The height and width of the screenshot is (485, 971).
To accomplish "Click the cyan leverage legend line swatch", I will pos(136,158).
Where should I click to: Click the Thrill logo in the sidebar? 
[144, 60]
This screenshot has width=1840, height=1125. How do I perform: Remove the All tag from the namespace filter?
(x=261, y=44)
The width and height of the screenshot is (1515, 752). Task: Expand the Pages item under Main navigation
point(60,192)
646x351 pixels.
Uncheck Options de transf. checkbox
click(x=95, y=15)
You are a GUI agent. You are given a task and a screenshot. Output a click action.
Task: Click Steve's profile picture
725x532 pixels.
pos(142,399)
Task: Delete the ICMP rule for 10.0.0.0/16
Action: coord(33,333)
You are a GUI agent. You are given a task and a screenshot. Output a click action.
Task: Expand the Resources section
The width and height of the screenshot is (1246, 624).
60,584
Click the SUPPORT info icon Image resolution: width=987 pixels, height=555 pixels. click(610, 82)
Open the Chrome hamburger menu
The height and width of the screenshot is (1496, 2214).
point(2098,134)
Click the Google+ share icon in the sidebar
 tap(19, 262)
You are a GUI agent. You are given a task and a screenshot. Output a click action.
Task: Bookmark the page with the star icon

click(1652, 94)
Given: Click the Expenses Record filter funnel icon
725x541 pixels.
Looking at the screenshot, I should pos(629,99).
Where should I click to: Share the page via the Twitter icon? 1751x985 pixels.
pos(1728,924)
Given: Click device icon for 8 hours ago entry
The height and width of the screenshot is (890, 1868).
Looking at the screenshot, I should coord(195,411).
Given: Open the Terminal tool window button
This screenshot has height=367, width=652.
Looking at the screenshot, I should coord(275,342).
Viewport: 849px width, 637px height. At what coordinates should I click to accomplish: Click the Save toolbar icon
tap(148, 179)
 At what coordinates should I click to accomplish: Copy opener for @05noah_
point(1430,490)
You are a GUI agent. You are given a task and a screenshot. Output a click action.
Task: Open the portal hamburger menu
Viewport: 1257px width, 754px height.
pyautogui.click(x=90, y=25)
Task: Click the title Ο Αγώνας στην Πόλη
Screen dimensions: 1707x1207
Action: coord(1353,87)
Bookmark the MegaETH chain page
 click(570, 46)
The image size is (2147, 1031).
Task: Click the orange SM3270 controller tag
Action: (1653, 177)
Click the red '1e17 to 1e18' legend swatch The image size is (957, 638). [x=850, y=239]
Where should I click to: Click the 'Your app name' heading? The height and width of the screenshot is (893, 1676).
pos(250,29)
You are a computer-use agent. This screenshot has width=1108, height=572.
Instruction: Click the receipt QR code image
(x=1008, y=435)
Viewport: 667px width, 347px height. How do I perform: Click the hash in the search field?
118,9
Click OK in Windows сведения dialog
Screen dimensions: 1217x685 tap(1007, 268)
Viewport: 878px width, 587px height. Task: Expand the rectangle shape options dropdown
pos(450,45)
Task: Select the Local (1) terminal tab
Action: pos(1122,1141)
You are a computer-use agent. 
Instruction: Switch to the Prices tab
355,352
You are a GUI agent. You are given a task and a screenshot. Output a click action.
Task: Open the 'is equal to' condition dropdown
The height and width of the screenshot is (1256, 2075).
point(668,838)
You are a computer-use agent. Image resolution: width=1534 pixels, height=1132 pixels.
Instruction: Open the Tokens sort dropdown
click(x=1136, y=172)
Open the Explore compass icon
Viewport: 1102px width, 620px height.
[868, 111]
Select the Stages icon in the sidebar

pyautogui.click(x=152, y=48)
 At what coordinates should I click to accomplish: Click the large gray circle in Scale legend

» Task item:
Reproduce the listing in full. Change nothing.

» Reply:
The height and width of the screenshot is (485, 971).
To accomplish "Click the cyan leverage legend line swatch", I will pos(136,158).
Where should I click to: Click the Thrill logo in the sidebar? 
[144, 60]
This screenshot has width=1840, height=1125. How do I perform: Remove the All tag from the namespace filter?
(x=261, y=44)
The width and height of the screenshot is (1515, 752). Task: Expand the Pages item under Main navigation
point(60,192)
646x351 pixels.
Uncheck Options de transf. checkbox
click(x=95, y=15)
You are a GUI agent. You are given a task and a screenshot. Output a click action.
Task: Click Steve's profile picture
725x532 pixels.
pos(142,399)
Task: Delete the ICMP rule for 10.0.0.0/16
Action: coord(33,333)
You are a GUI agent. You are given a task and a screenshot. Output a click action.
Task: Expand the Resources section
The width and height of the screenshot is (1246, 624).
60,584
Click the SUPPORT info icon Image resolution: width=987 pixels, height=555 pixels. click(610, 82)
Open the Chrome hamburger menu
The height and width of the screenshot is (1496, 2214).
point(2098,134)
Click the Google+ share icon in the sidebar
 tap(19, 262)
You are a GUI agent. You are given a task and a screenshot. Output a click action.
Task: Bookmark the page with the star icon

click(1652, 94)
Given: Click the Expenses Record filter funnel icon
725x541 pixels.
Looking at the screenshot, I should pos(629,99).
Where should I click to: Share the page via the Twitter icon? 1751x985 pixels.
pos(1728,924)
Given: Click device icon for 8 hours ago entry
The height and width of the screenshot is (890, 1868).
Looking at the screenshot, I should coord(195,411).
Given: Open the Terminal tool window button
This screenshot has height=367, width=652.
Looking at the screenshot, I should coord(275,342).
Viewport: 849px width, 637px height. At what coordinates should I click to accomplish: Click the Save toolbar icon
tap(148, 179)
 At what coordinates should I click to accomplish: Copy opener for @05noah_
point(1430,490)
You are a GUI agent. You are given a task and a screenshot. Output a click action.
Task: Open the portal hamburger menu
Viewport: 1257px width, 754px height.
pyautogui.click(x=90, y=25)
Task: Click the title Ο Αγώνας στην Πόλη
Screen dimensions: 1707x1207
Action: coord(1353,87)
Bookmark the MegaETH chain page
 click(570, 46)
The image size is (2147, 1031).
Task: Click the orange SM3270 controller tag
Action: (1653, 177)
Click the red '1e17 to 1e18' legend swatch The image size is (957, 638). [x=850, y=239]
Where should I click to: Click the 'Your app name' heading? The height and width of the screenshot is (893, 1676).
pos(250,29)
You are a computer-use agent. This screenshot has width=1108, height=572.
Instruction: Click the receipt QR code image
(x=1008, y=435)
Viewport: 667px width, 347px height. How do I perform: Click the hash in the search field?
118,9
Click OK in Windows сведения dialog
Screen dimensions: 1217x685 tap(1007, 268)
Viewport: 878px width, 587px height. Task: Expand the rectangle shape options dropdown
pos(450,45)
Task: Select the Local (1) terminal tab
Action: pos(1122,1141)
You are a computer-use agent. 
Instruction: Switch to the Prices tab
355,352
You are a GUI agent. You are given a task and a screenshot. Output a click action.
Task: Open the 'is equal to' condition dropdown
The height and width of the screenshot is (1256, 2075).
point(668,838)
You are a computer-use agent. Image resolution: width=1534 pixels, height=1132 pixels.
Instruction: Open the Tokens sort dropdown
click(x=1136, y=172)
Open the Explore compass icon
Viewport: 1102px width, 620px height.
[868, 111]
Select the Stages icon in the sidebar

pyautogui.click(x=152, y=48)
 At what coordinates should I click to accomplish: Click the large gray circle in Scale legend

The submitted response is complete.